= Activity =
No pictures should appear in the copy. Reproduce exactly the lines from the one containing "1568x529 pixels. Task: Click" through the end of the material below.

==============================

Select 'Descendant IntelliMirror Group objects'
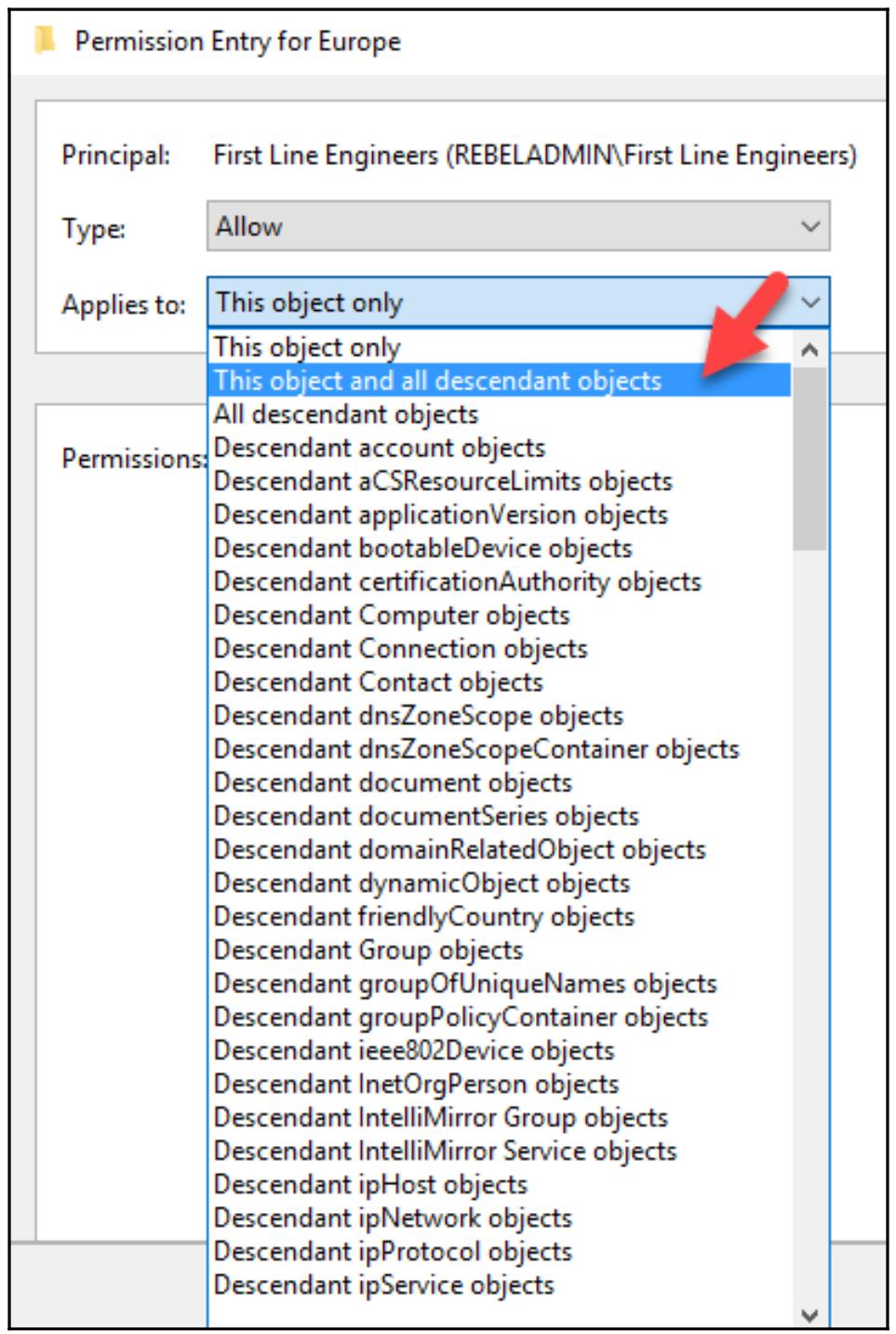 click(x=440, y=1118)
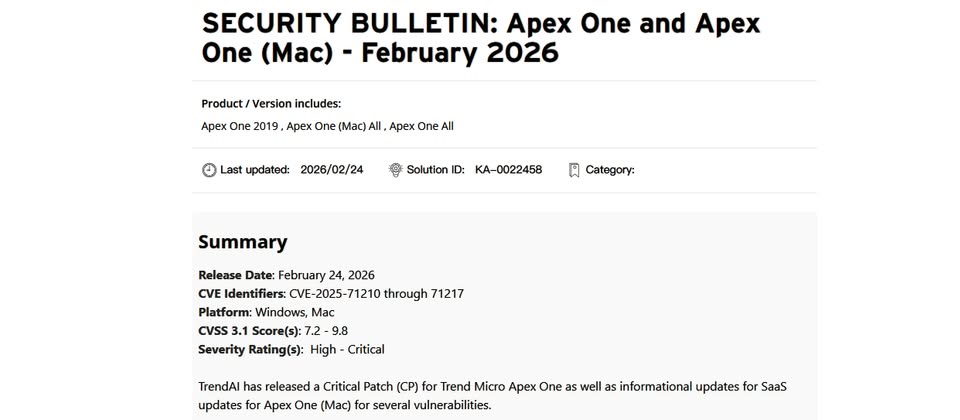
Task: Click the last updated date 2026/02/24
Action: point(332,170)
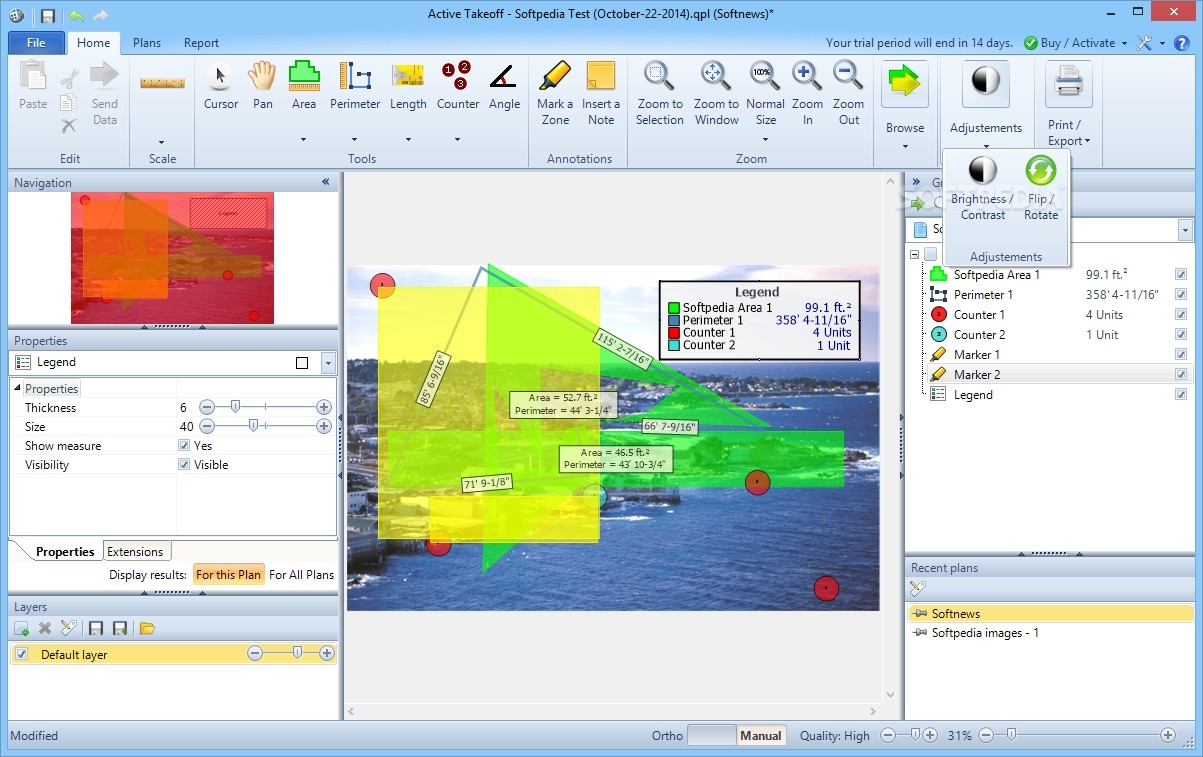This screenshot has width=1203, height=757.
Task: Expand the Counter tool dropdown arrow
Action: click(x=457, y=140)
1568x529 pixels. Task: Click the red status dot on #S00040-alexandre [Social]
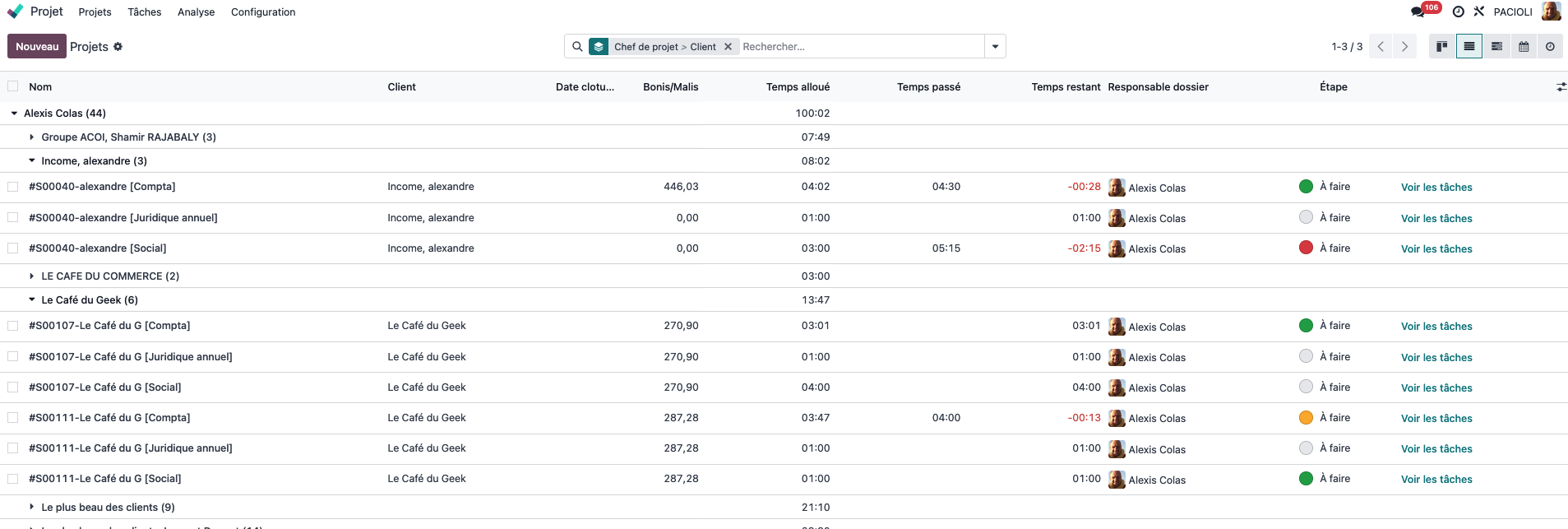(x=1306, y=248)
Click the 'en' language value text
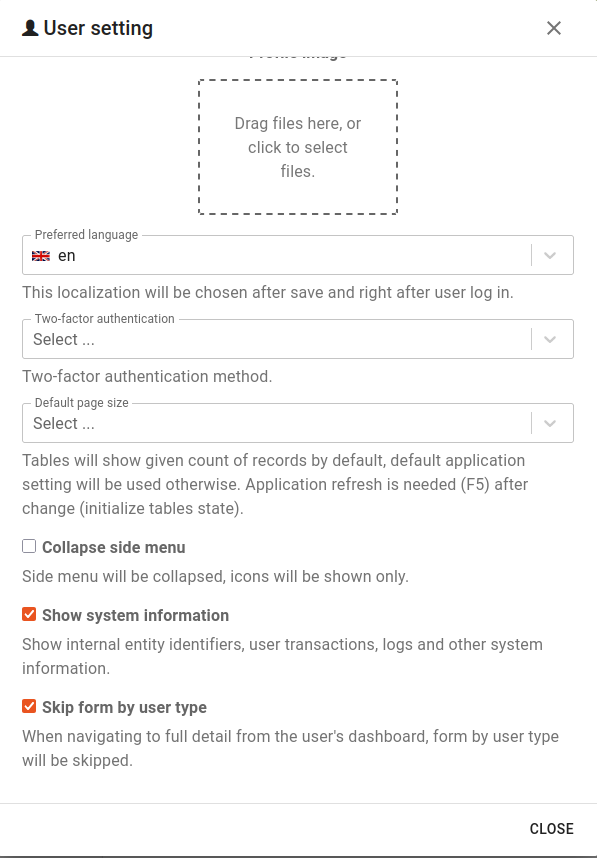597x858 pixels. point(67,256)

==============================

= Response below =
1568x529 pixels. Task: Click the red status dot on #S00040-alexandre [Social]
(x=1306, y=248)
Click the 'en' language value text
597x858 pixels. point(67,256)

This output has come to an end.